## SET PROBLEM:
Convert the rows from the start of the records through the line containing "Action: click(397, 913)" into a two-column CSV with the headers instruction and response, one line per row, putting its text and its answer each in a single quoted field and replacing line breaks with spaces. Leave out the pictures.

----

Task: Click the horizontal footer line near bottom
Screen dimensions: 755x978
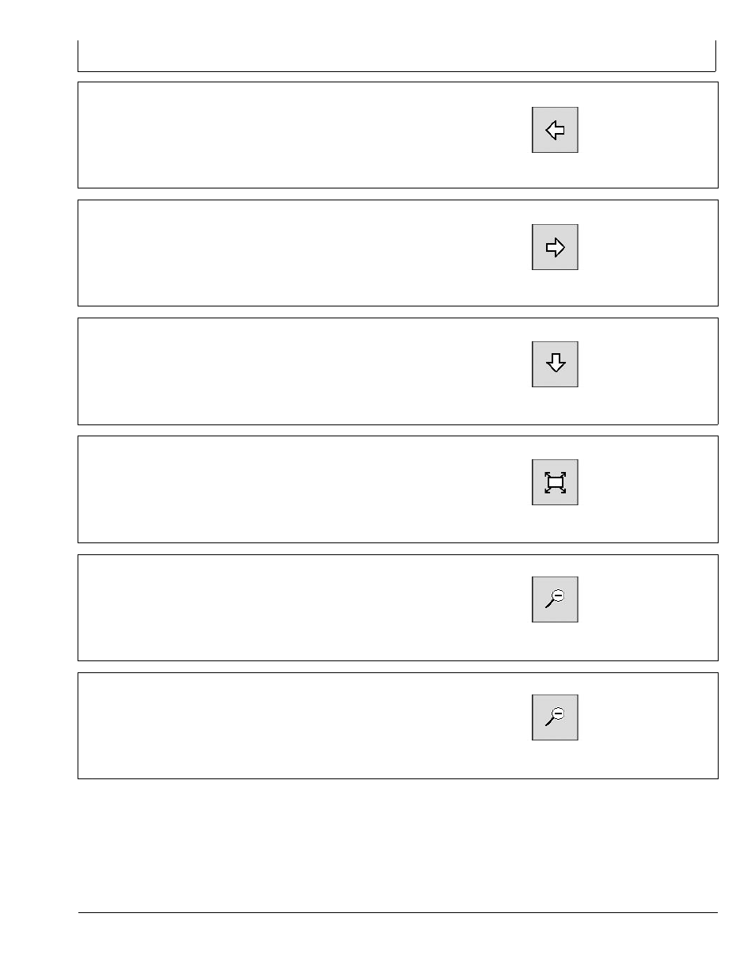Action: click(397, 913)
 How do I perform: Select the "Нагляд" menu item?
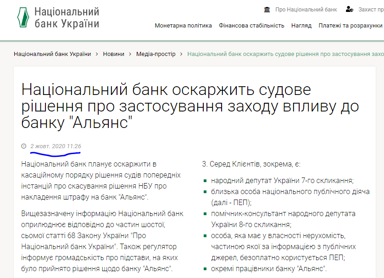pyautogui.click(x=301, y=26)
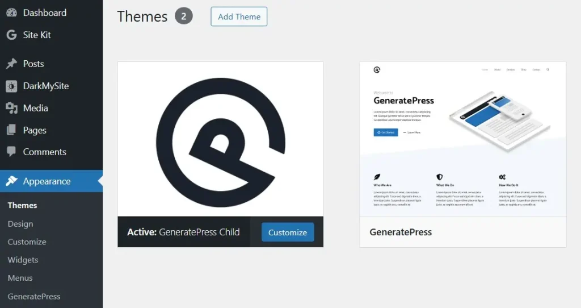Viewport: 581px width, 308px height.
Task: Click the GeneratePress theme name label
Action: (x=401, y=232)
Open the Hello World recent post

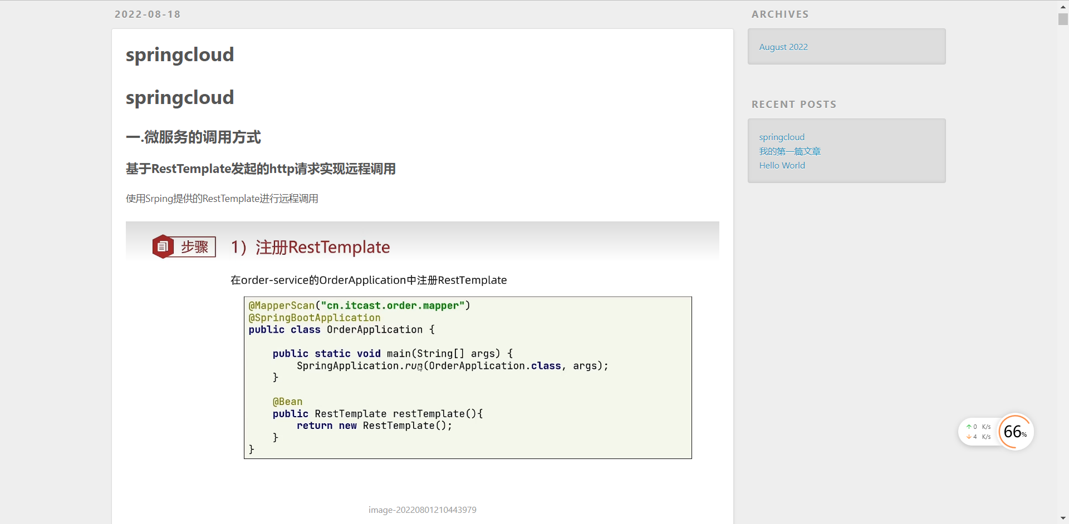pyautogui.click(x=782, y=165)
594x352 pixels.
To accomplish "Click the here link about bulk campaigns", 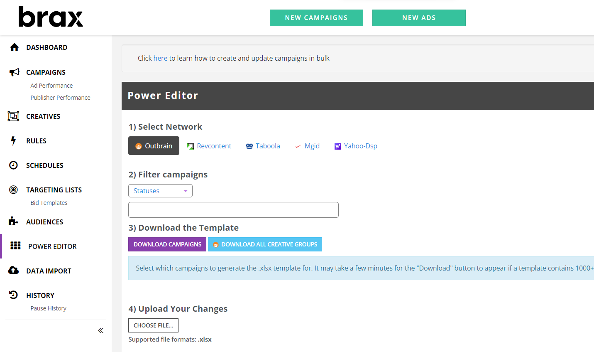I will tap(160, 58).
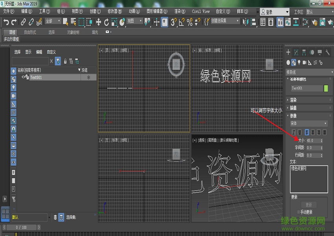Toggle italic text style button
Viewport: 334px width, 236px height.
pos(293,132)
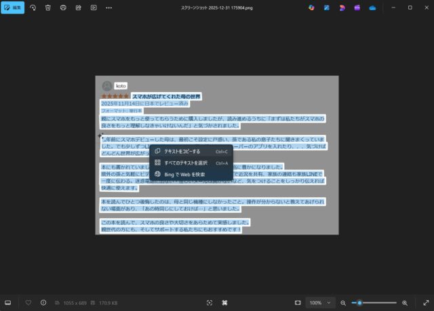434x311 pixels.
Task: Open the OneDrive cloud icon
Action: (x=372, y=7)
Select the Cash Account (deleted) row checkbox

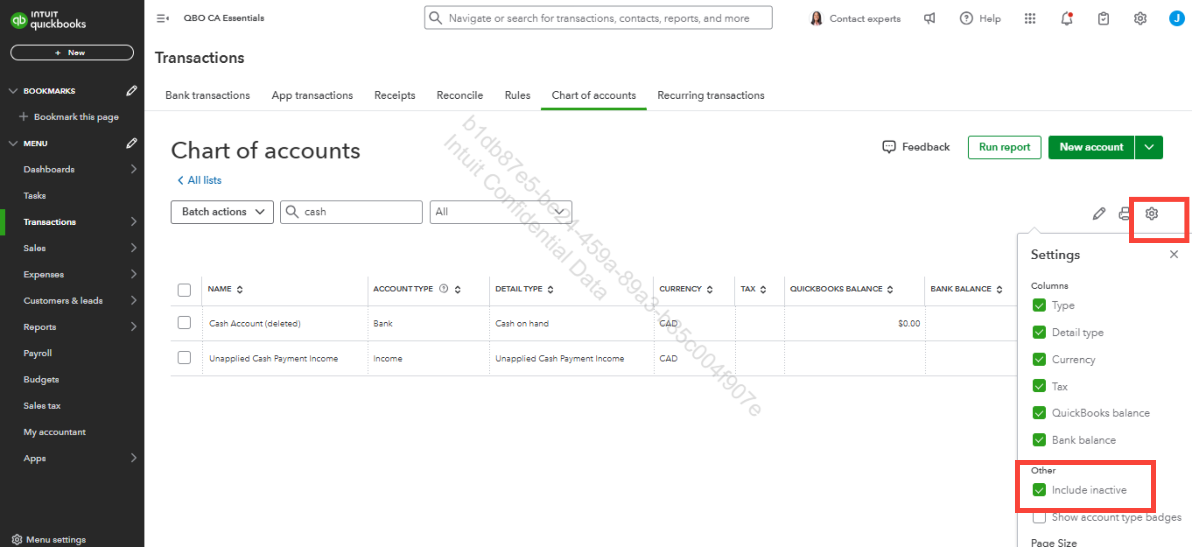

----

## ANSWER FOR THE TASK:
instruction,response
"Task: Click the horizontal footer line near bottom Screen dimensions: 755x978","Action: click(397, 913)"